> [Provided entries]:
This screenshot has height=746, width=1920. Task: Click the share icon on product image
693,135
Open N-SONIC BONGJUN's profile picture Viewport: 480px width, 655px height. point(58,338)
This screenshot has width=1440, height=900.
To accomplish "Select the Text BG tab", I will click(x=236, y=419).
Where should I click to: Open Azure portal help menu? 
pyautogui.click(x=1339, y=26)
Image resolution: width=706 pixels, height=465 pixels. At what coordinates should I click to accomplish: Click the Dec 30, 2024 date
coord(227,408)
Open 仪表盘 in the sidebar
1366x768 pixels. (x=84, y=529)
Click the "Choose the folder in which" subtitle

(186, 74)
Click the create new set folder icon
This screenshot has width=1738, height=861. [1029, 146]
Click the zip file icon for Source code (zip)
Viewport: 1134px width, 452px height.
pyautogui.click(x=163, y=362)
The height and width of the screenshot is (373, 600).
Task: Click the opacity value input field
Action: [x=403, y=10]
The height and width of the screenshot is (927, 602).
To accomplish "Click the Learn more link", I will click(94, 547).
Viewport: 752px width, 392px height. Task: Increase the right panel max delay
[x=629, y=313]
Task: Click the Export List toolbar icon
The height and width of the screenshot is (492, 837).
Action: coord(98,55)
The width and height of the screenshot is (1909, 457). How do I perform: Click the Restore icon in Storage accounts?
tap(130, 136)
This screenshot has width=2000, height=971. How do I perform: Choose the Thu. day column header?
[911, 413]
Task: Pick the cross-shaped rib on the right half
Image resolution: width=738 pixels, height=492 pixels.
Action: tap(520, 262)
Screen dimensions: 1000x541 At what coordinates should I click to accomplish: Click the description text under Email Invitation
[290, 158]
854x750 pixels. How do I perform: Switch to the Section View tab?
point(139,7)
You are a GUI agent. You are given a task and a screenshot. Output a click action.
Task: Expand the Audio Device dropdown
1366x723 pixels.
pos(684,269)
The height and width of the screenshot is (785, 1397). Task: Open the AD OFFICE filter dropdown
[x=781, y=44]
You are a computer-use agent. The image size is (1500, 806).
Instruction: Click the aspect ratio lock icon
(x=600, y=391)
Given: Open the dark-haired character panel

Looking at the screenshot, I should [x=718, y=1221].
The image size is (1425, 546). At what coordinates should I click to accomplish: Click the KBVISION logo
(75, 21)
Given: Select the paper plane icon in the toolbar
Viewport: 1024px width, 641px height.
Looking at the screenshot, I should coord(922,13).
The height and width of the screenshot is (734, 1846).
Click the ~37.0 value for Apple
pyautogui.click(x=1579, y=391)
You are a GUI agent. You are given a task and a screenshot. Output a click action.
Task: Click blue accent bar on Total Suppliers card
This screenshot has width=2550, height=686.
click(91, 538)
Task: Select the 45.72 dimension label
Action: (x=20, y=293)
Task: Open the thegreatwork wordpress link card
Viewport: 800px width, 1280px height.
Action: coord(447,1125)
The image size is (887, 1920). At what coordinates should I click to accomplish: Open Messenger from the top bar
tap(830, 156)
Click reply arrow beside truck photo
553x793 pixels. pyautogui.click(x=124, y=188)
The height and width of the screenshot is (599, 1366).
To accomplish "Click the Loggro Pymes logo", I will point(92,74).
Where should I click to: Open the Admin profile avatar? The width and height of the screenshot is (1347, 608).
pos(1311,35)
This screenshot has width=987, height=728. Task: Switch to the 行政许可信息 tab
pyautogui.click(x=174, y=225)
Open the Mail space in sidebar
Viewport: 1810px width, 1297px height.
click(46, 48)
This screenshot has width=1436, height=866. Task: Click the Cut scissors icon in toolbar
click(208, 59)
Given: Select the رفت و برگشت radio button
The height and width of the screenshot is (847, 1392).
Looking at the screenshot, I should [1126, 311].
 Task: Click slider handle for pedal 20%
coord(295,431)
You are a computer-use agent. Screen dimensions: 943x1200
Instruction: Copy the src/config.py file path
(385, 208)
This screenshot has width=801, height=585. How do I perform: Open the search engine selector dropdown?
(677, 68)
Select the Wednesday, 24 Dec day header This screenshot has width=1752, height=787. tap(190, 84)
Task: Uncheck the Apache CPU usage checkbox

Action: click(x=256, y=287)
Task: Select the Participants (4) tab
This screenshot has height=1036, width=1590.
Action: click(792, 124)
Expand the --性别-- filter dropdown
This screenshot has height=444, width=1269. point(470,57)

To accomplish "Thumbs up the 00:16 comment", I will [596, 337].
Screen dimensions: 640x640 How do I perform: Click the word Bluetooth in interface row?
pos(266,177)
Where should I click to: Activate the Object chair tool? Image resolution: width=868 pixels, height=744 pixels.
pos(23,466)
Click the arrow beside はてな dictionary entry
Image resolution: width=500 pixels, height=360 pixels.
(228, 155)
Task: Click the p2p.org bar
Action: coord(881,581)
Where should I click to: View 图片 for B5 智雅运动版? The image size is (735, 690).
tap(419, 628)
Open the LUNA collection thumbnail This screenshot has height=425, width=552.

> [About this task]: Please transcribe the listing in its entirety, exactly.

> [Response to this exercise]:
This screenshot has height=746, width=1920. Task: Click the share icon on product image
693,135
Open N-SONIC BONGJUN's profile picture Viewport: 480px width, 655px height. point(58,338)
This screenshot has width=1440, height=900.
To accomplish "Select the Text BG tab", I will click(x=236, y=419).
Where should I click to: Open Azure portal help menu? 
pyautogui.click(x=1339, y=26)
Image resolution: width=706 pixels, height=465 pixels. At what coordinates should I click to accomplish: Click the Dec 30, 2024 date
coord(227,408)
Open 仪表盘 in the sidebar
1366x768 pixels. (x=84, y=529)
Click the "Choose the folder in which" subtitle

(186, 74)
Click the create new set folder icon
This screenshot has width=1738, height=861. [1029, 146]
Click the zip file icon for Source code (zip)
Viewport: 1134px width, 452px height.
pyautogui.click(x=163, y=362)
The height and width of the screenshot is (373, 600).
Task: Click the opacity value input field
Action: [x=403, y=10]
The height and width of the screenshot is (927, 602).
To accomplish "Click the Learn more link", I will click(94, 547).
Viewport: 752px width, 392px height. Task: Increase the right panel max delay
[x=629, y=313]
Task: Click the Export List toolbar icon
The height and width of the screenshot is (492, 837).
Action: coord(98,55)
The width and height of the screenshot is (1909, 457). How do I perform: Click the Restore icon in Storage accounts?
tap(130, 136)
This screenshot has width=2000, height=971. How do I perform: Choose the Thu. day column header?
[911, 413]
Task: Pick the cross-shaped rib on the right half
Image resolution: width=738 pixels, height=492 pixels.
Action: tap(520, 262)
Screen dimensions: 1000x541 At what coordinates should I click to accomplish: Click the description text under Email Invitation
[290, 158]
854x750 pixels. How do I perform: Switch to the Section View tab?
point(139,7)
You are a GUI agent. You are given a task and a screenshot. Output a click action.
Task: Expand the Audio Device dropdown
1366x723 pixels.
pos(684,269)
The height and width of the screenshot is (785, 1397). Task: Open the AD OFFICE filter dropdown
[x=781, y=44]
You are a computer-use agent. The image size is (1500, 806).
Instruction: Click the aspect ratio lock icon
(x=600, y=391)
Given: Open the dark-haired character panel

Looking at the screenshot, I should [x=718, y=1221].
The image size is (1425, 546). At what coordinates should I click to accomplish: Click the KBVISION logo
(75, 21)
Given: Select the paper plane icon in the toolbar
Viewport: 1024px width, 641px height.
Looking at the screenshot, I should coord(922,13).
The height and width of the screenshot is (734, 1846).
Click the ~37.0 value for Apple
pyautogui.click(x=1579, y=391)
You are a GUI agent. You are given a task and a screenshot. Output a click action.
Task: Click blue accent bar on Total Suppliers card
This screenshot has width=2550, height=686.
click(91, 538)
Task: Select the 45.72 dimension label
Action: (x=20, y=293)
Task: Open the thegreatwork wordpress link card
Viewport: 800px width, 1280px height.
Action: coord(447,1125)
The image size is (887, 1920). At what coordinates should I click to accomplish: Open Messenger from the top bar
tap(830, 156)
Click reply arrow beside truck photo
553x793 pixels. pyautogui.click(x=124, y=188)
The height and width of the screenshot is (599, 1366).
To accomplish "Click the Loggro Pymes logo", I will point(92,74).
Where should I click to: Open the Admin profile avatar? The width and height of the screenshot is (1347, 608).
pos(1311,35)
This screenshot has width=987, height=728. Task: Switch to the 行政许可信息 tab
pyautogui.click(x=174, y=225)
Open the Mail space in sidebar
Viewport: 1810px width, 1297px height.
click(46, 48)
This screenshot has width=1436, height=866. Task: Click the Cut scissors icon in toolbar
click(208, 59)
Given: Select the رفت و برگشت radio button
The height and width of the screenshot is (847, 1392).
Looking at the screenshot, I should [1126, 311].
 Task: Click slider handle for pedal 20%
coord(295,431)
You are a computer-use agent. Screen dimensions: 943x1200
Instruction: Copy the src/config.py file path
(385, 208)
This screenshot has width=801, height=585. How do I perform: Open the search engine selector dropdown?
(677, 68)
Select the Wednesday, 24 Dec day header This screenshot has width=1752, height=787. tap(190, 84)
Task: Uncheck the Apache CPU usage checkbox

Action: click(x=256, y=287)
Task: Select the Participants (4) tab
This screenshot has height=1036, width=1590.
Action: click(792, 124)
Expand the --性别-- filter dropdown
This screenshot has height=444, width=1269. point(470,57)

To accomplish "Thumbs up the 00:16 comment", I will [596, 337].
Screen dimensions: 640x640 How do I perform: Click the word Bluetooth in interface row?
pos(266,177)
Where should I click to: Activate the Object chair tool? Image resolution: width=868 pixels, height=744 pixels.
pos(23,466)
Click the arrow beside はてな dictionary entry
Image resolution: width=500 pixels, height=360 pixels.
(228, 155)
Task: Click the p2p.org bar
Action: coord(881,581)
Where should I click to: View 图片 for B5 智雅运动版? The image size is (735, 690).
tap(419, 628)
Open the LUNA collection thumbnail This screenshot has height=425, width=552.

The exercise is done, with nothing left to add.